NEW YORK (360Dx) – During April, the US Food and Drug Administration cleared in vitro diagnostic tests from Roche Diagnostics, Beckman Coulter, Cepheid, Genmark Diagnostics and others, according to the agency's website.
Roche Diagnostics received clearance for its Elecsys TSH electrochemiluminescence immunoassay, which is used for the diagnosis of thyroid and pituitary disorders while running on the firm's Cobas e immunoassay analyzer.
The FDA cleared Sekisui Diagnostics' Sekure Creatine Kinase Assay, which measures creatine kinase activity in serum and plasma on the firm's SK500 clinical chemistry system. The measurements are used in the diagnosis and treatment of myocardial infarction and muscle diseases, such as progressive Duchenne-type muscular dystrophy.
InDevr received clearance for its FluChip-8G Influenza A+B Assay, a multiplex RT-PCR diagnostic test used for the detection and differentiation of seasonal influenza A/H3N2, seasonal influenza A/H1N1pdm09, and non-seasonal influenza A subtypes other than seasonal H1N1pdm09 or H3N2.
The FDA cleared IXensor's PixoTest POCT System, consisting of a point-of-care analyzer and A1c test kit used to measure glycated hemoglobin and to monitor long-term glycemic control in people previously diagnosed with diabetes mellitus.
Cepheid, a Danaher company, received clearance for incorporating enhanced algorithms into a definition file used in determining a number for test results — specifically results that are Staphylococcus aureus (SA) positive, methicillin-resistant Staphylococcus aureus (MRSA) positive, SA negative, and MRSA negative — using the firm's Xpert MRSA/SA Blood Culture Assay.
Microbiologics got clearance for the Cepheid Xpert C. difficile/Epi Control Panel for use as external assayed positive and negative quality controls to monitor the performance of in vitro nucleic acid testing procedures.
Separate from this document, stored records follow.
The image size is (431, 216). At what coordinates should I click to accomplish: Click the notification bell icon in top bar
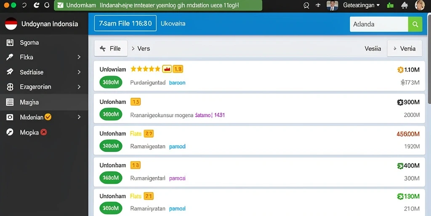[404, 5]
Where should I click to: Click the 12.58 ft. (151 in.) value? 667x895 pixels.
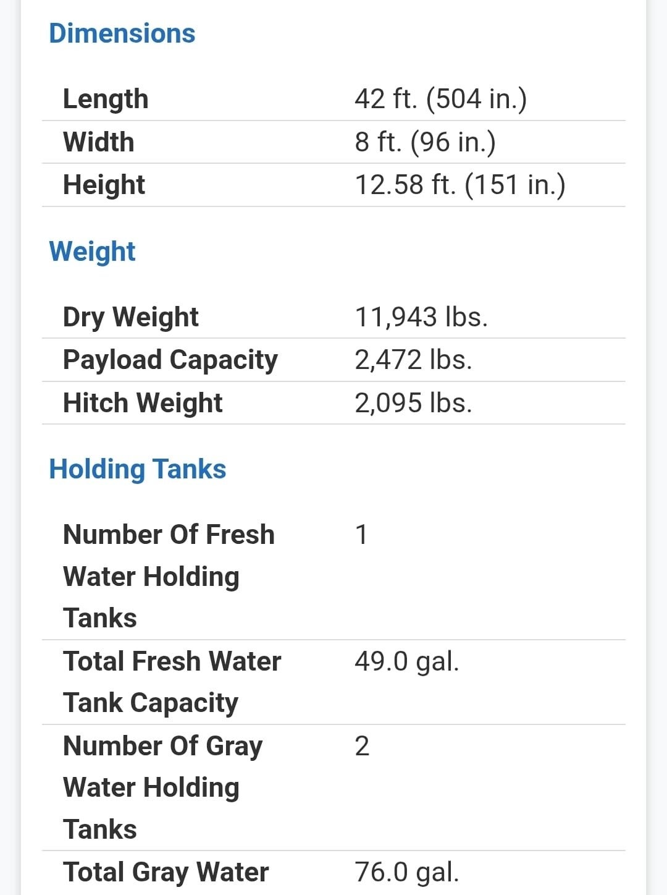(x=459, y=185)
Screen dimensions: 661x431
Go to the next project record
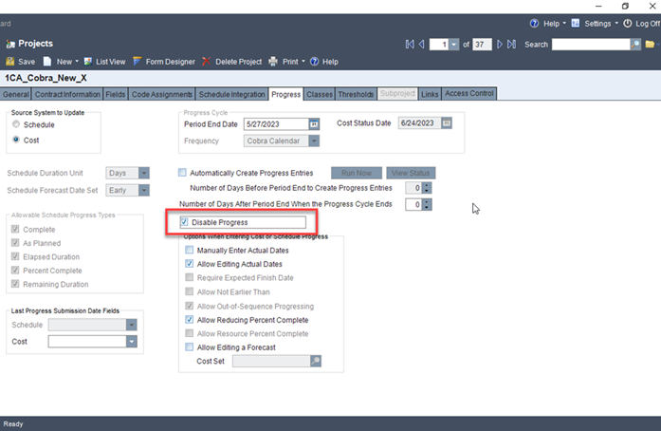[499, 45]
The procedures are used in the detection of Clostridium difficile by the Cepheid Xpert C. difficile/Epi assay running on the GeneXpert Dx System.
Beckman Coulter was granted clearance for its MicroScan Dried Gram-Negative MIC/Combo Panel, used to determine antimicrobial agent susceptibility of colonies grown on solid media of aerobic and facultative anaerobic gram-negative bacilli. The submission is specifically associated with the addition to the test panel of the antimicrobial eravacycline (Xerava) at concentrations of 0.016 to 32 µg/mL.
In April, the FDA also cleared Ortho Clinical Diagnostics' Vitros XT MicroSlides multitest technology, which allows labs to run two tests simultaneously on one MicroSlide; Bio-Rad Laboratories' IH-500 automated random access system for blood typing and screening; Aggredyne's AggreGuide A-100 ADP Assay, a cartridge used to measure the effect of antiplatelet medications that target P2Y12, a platelet receptor; and CoaguSense's second-generation prothrombin time/international normalized ratio monitoring system for patients on warfarin (Coumadin).
GenMark Diagnostics was granted 510(k) clearance for an assay to detect gram-negative bacteria in blood cultures. The firm said that the clearance of its third BCID panel paves the way for a customizable approach to sepsis MDx.